Governments have executed a lot people, including innocent men. Why was this different? Religious teachers have risen up all throughout history. Some of their movements endure to this day. What makes this teacher any different? If all that happened on Good Friday was a religious teacher being executed for crimes he didn’t commit, then Jesus’ crucifixion was unremarkable. Certainly not worth recording in the history books, let alone commemorating 2000 years later.

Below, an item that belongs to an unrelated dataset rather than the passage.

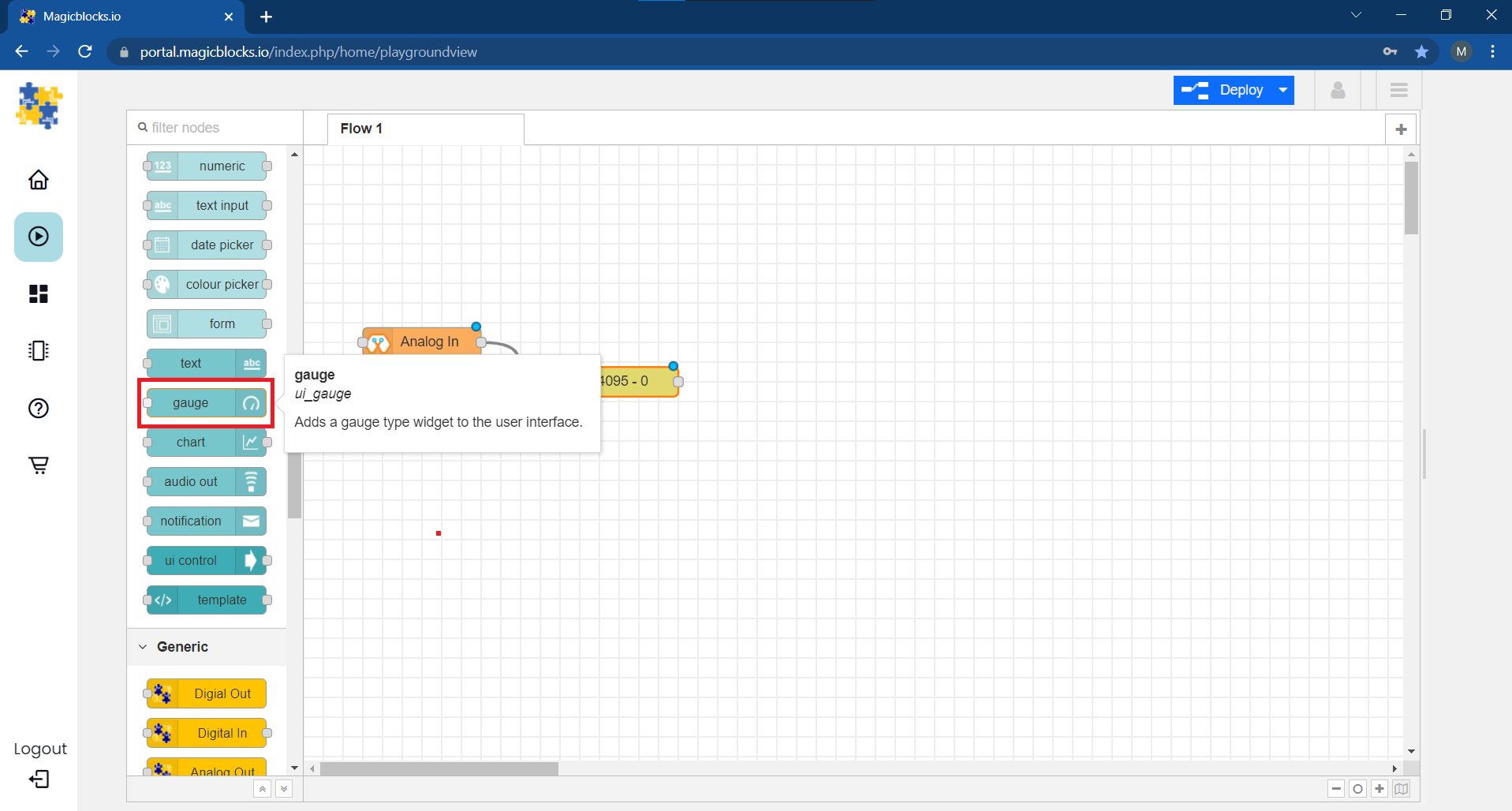
Task: Add a new flow tab with plus
Action: coord(1401,129)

But two unbelievable and unprecedented things happened on the cross in the 3 hours of darkness before the death of Jesus: God poured out his justice on an innocent man, and the eternal Son of God was denied the loving fellowship with his Father he had enjoyed for all eternity. Jesus endured excruciating physical suffering, but his spiritual and emotional anguish is beyond compare.
His words point his hearers back to Psalm 22, where his forefather David foreshadows this very moment. David complains that God has forsaken him, that he cries out and God does not answer. What David knew in part Jesus asks in full.
This question comes not out of confusion. He knows why. He asked His Father to take this cup from him the night before, but also insisted that His will be done. He does not seek clarity from his Father, but gives an expression of unparalleled suffering at the withdrawal of his loving embrace.
He feels the distance. For the first time in his life, he doesn’t address his Father, but only his God.
Jesus was forsaken by his Father, which means both deprivation of all God’s good gifts, and bearing the full weight of God’s just wrath and condemnation against sin. Think about that. We can’t even imagine that—except we can. We’re actually familiar with the concept, and the Bible even has a word for it. Hell.
Jesus endured the horrors of hell on the cross. This is a singular moment in history when the innocent Judge served the sentence for the rightfully condemned.
Jesus was tempted in every way that we are; there’s nothing we can experienced that he hasn’t experienced first and walks through with us, including death itself. But this cry also tells us that Jesus experienced things that we never will.
Jesus endured hell to bring us to heaven. He bore a guilty sentence so that we would be declared righteous. He entered the darkness so that we may live in the light. He cried out to God and received silence so that we never will. He experienced wrath so that all we know is grace. He became sin who knew no sin so that we might become the righteousness of God.
So what’s different about Jesus’ death compared to all the others?
Jesus was forsaken by God so that we never will be.